> [Given exercise]:
Copy the records below from the line containing "Where should I click to: Fold" through the line containing "Action: (x=254, y=767)", inclusive, requests and all, but raise every click coordinate in the answers by 143.

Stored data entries
--- BEGIN ---

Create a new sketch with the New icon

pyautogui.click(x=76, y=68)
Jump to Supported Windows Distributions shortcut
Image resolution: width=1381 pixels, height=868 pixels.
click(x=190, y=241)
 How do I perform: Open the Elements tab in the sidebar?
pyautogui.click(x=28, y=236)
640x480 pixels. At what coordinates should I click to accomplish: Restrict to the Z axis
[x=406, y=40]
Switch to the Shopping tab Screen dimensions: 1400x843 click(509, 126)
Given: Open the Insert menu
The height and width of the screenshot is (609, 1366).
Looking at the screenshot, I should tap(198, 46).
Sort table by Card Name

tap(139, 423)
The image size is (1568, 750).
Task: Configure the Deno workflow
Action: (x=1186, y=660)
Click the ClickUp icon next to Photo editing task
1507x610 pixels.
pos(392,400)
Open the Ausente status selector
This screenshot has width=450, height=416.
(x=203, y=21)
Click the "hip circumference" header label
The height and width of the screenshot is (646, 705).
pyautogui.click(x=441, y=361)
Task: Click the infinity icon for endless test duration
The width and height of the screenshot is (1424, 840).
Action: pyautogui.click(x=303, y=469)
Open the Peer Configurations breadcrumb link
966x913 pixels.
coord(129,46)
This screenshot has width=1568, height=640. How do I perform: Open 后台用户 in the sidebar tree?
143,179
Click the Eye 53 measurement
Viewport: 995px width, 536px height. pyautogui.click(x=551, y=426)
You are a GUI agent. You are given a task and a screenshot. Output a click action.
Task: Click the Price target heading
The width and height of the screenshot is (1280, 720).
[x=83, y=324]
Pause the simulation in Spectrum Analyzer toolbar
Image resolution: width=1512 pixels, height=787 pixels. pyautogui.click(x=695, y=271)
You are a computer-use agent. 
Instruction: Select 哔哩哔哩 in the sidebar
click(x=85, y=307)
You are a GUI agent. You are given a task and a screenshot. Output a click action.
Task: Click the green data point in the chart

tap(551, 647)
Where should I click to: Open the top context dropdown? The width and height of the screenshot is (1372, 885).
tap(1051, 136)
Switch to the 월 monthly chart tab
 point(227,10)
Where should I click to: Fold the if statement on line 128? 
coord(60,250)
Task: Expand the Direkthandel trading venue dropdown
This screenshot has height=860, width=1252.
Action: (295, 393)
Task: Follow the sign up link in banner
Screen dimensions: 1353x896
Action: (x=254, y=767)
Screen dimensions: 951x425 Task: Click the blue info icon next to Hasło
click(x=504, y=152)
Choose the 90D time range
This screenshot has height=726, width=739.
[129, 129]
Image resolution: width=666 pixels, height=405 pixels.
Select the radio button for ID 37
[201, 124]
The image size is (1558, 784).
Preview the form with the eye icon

--- END ---

> [Exercise solution]:
Where should I click to: Fold the if statement on line 128? 
coord(203,393)
Task: Expand the Direkthandel trading venue dropdown
This screenshot has height=860, width=1252.
Action: (438, 536)
Task: Follow the sign up link in banner
Screen dimensions: 1353x896
Action: (x=397, y=910)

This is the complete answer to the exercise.